Par Guillaume Roland et Sandrine Henrion, le 8 mars 2024

 

Par principe, la résiliation judiciaire permet au salarié de solliciter la rupture de son contrat de travail devant le juge prud’homal en raison de manquements suffisamment graves de son employeur. Il lui revient toutefois de faire la démonstration du ou des manquements invoqués.

Si la réalité et la gravité de ces manquements est reconnue, son contrat de travail est rompu et le licenciement sera considéré comme nul ou injustifié. A contrario, le contrat se poursuivra normalement.

En l’espèce, un technicien, victime d’un accident du travail lui ayant causé une grave blessure à la main, a saisi le conseil de prud’hommes d’une demande de résiliation judiciaire en se prévalant d’un manquement de son employeur à son obligation de sécurité en raison de l’absence de fourniture des équipements individuels de sécurité.

Il a, dans un premier temps, été débouté de sa demande par la Cour d’appel qui a estimé qu’il ne rapportait la preuve ni des circonstances dans lesquelles il avait été blessé sur son lieu de travail ni de l’inobservation par son employeur des règles de prévention et de sécurité à l’origine de l’accident.

La Cour de cassation dans son arrêt du 28 février 2024* casse et annule l’arrêt de la Cour d’appel en reprenant le raisonnement du salarié selon lequel si un salarié invoque un manquement de l’employeur aux règles de prévention et de sécurité à l’origine de l’accident du travail, il appartient à l’employeur de justifier avoir pris toutes les mesures nécessaires pour satisfaire à son obligation de sécurité « renforcée » prévue aux articles L. 4121-1 et L. 4121-2 du Code du travail.

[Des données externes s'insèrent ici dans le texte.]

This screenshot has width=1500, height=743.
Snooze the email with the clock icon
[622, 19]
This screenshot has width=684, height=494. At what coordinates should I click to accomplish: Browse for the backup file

Ce faisant, la Cour fait peser la charge de la preuve sur l’employeur qui doit prouver qu’il a pris toutes les mesures de prévention et protection nécessaires à l’égard du salarié victime d’un accident du travail pour satisfaire à son obligation. Cette solution est à rapprocher de celle retenue en matière de prise d’acte, qui conclut dans le même sens (Cass. Soc. 12 janvier 2011, n°09-70.838).

 

Notre avis : Les questions de sécurité sont essentielles pour les juridictions sociales et il convient en cas de litige que l’employeur puisse se ménager des éléments de preuve nécessaires à la démonstration des actions de prévention des risques professionnels, des actions d’information et de formation, mais également d’une organisation de moyens adaptés. Le DUERP et son suivi est un outil incontournable pour l’employeur, mais ce n’est pas le seul, s’il souhaite éviter que sa responsabilité soit engagée.